■ Required task ■
Edit the data below, replacing every occurrence of "Screen dimensions" with "Display size" and leaving all other text unchanged.

■ Records provided ■
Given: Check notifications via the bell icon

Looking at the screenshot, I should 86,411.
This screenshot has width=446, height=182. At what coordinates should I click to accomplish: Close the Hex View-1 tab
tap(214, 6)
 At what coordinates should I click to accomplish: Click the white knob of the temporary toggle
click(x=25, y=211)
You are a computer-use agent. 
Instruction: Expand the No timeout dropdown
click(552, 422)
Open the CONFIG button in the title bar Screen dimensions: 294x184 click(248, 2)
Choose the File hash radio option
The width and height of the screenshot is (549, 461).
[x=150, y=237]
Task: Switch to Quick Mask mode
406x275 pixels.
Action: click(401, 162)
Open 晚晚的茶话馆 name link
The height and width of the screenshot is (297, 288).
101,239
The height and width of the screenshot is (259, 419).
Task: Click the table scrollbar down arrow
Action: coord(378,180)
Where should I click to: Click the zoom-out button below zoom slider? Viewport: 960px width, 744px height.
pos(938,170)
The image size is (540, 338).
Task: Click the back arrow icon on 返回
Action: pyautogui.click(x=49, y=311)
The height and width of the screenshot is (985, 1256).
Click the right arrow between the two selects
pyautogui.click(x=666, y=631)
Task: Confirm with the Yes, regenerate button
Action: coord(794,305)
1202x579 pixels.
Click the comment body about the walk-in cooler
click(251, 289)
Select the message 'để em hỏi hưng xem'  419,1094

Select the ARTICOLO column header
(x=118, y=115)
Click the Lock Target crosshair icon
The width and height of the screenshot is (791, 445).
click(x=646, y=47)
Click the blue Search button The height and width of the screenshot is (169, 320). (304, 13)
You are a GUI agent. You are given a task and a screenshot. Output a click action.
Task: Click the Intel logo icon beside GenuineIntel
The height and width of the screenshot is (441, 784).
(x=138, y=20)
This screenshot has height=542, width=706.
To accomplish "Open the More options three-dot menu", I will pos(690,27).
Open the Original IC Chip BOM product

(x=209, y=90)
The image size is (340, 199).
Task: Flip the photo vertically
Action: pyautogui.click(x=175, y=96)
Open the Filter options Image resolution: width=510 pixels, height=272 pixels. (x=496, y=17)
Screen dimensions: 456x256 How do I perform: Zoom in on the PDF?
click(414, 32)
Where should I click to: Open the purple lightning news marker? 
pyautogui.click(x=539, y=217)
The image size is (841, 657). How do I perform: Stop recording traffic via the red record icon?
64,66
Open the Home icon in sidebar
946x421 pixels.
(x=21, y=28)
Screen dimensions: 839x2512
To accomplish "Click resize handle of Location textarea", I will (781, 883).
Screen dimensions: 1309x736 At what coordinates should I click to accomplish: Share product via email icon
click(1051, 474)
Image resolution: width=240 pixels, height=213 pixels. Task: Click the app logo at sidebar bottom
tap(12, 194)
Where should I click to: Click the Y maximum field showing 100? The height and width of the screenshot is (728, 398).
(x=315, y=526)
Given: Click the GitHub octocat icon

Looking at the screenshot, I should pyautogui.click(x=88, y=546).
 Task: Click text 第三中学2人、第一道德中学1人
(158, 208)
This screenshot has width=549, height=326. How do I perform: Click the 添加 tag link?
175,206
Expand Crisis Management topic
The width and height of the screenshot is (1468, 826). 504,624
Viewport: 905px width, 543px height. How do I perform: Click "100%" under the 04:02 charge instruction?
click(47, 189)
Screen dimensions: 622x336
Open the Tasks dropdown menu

■ Complete output ■
Given: Check notifications via the bell icon

Looking at the screenshot, I should 86,411.
This screenshot has width=446, height=182. At what coordinates should I click to accomplish: Close the Hex View-1 tab
tap(214, 6)
 At what coordinates should I click to accomplish: Click the white knob of the temporary toggle
click(x=25, y=211)
You are a computer-use agent. 
Instruction: Expand the No timeout dropdown
click(552, 422)
Open the CONFIG button in the title bar Display size: 294x184 click(248, 2)
Choose the File hash radio option
The width and height of the screenshot is (549, 461).
[x=150, y=237]
Task: Switch to Quick Mask mode
406x275 pixels.
Action: click(401, 162)
Open 晚晚的茶话馆 name link
The height and width of the screenshot is (297, 288).
101,239
The height and width of the screenshot is (259, 419).
Task: Click the table scrollbar down arrow
Action: coord(378,180)
Where should I click to: Click the zoom-out button below zoom slider? Viewport: 960px width, 744px height.
pos(938,170)
The image size is (540, 338).
Task: Click the back arrow icon on 返回
Action: pyautogui.click(x=49, y=311)
The height and width of the screenshot is (985, 1256).
Click the right arrow between the two selects
pyautogui.click(x=666, y=631)
Task: Confirm with the Yes, regenerate button
Action: coord(794,305)
1202x579 pixels.
Click the comment body about the walk-in cooler
click(251, 289)
Select the message 'để em hỏi hưng xem'  419,1094

Select the ARTICOLO column header
(x=118, y=115)
Click the Lock Target crosshair icon
The width and height of the screenshot is (791, 445).
click(x=646, y=47)
Click the blue Search button The height and width of the screenshot is (169, 320). (304, 13)
You are a GUI agent. You are given a task and a screenshot. Output a click action.
Task: Click the Intel logo icon beside GenuineIntel
The height and width of the screenshot is (441, 784).
(x=138, y=20)
This screenshot has height=542, width=706.
To accomplish "Open the More options three-dot menu", I will pos(690,27).
Open the Original IC Chip BOM product

(x=209, y=90)
The image size is (340, 199).
Task: Flip the photo vertically
Action: pyautogui.click(x=175, y=96)
Open the Filter options Image resolution: width=510 pixels, height=272 pixels. (x=496, y=17)
Display size: 456x256 How do I perform: Zoom in on the PDF?
click(414, 32)
Where should I click to: Open the purple lightning news marker? 
pyautogui.click(x=539, y=217)
The image size is (841, 657). How do I perform: Stop recording traffic via the red record icon?
64,66
Open the Home icon in sidebar
946x421 pixels.
(x=21, y=28)
Display size: 839x2512
To accomplish "Click resize handle of Location textarea", I will (781, 883).
Display size: 1309x736 At what coordinates should I click to accomplish: Share product via email icon
click(1051, 474)
Image resolution: width=240 pixels, height=213 pixels. Task: Click the app logo at sidebar bottom
tap(12, 194)
Where should I click to: Click the Y maximum field showing 100? The height and width of the screenshot is (728, 398).
(x=315, y=526)
Given: Click the GitHub octocat icon

Looking at the screenshot, I should pyautogui.click(x=88, y=546).
 Task: Click text 第三中学2人、第一道德中学1人
(158, 208)
This screenshot has width=549, height=326. How do I perform: Click the 添加 tag link?
175,206
Expand Crisis Management topic
The width and height of the screenshot is (1468, 826). 504,624
Viewport: 905px width, 543px height. How do I perform: Click "100%" under the 04:02 charge instruction?
click(47, 189)
Display size: 622x336
Open the Tasks dropdown menu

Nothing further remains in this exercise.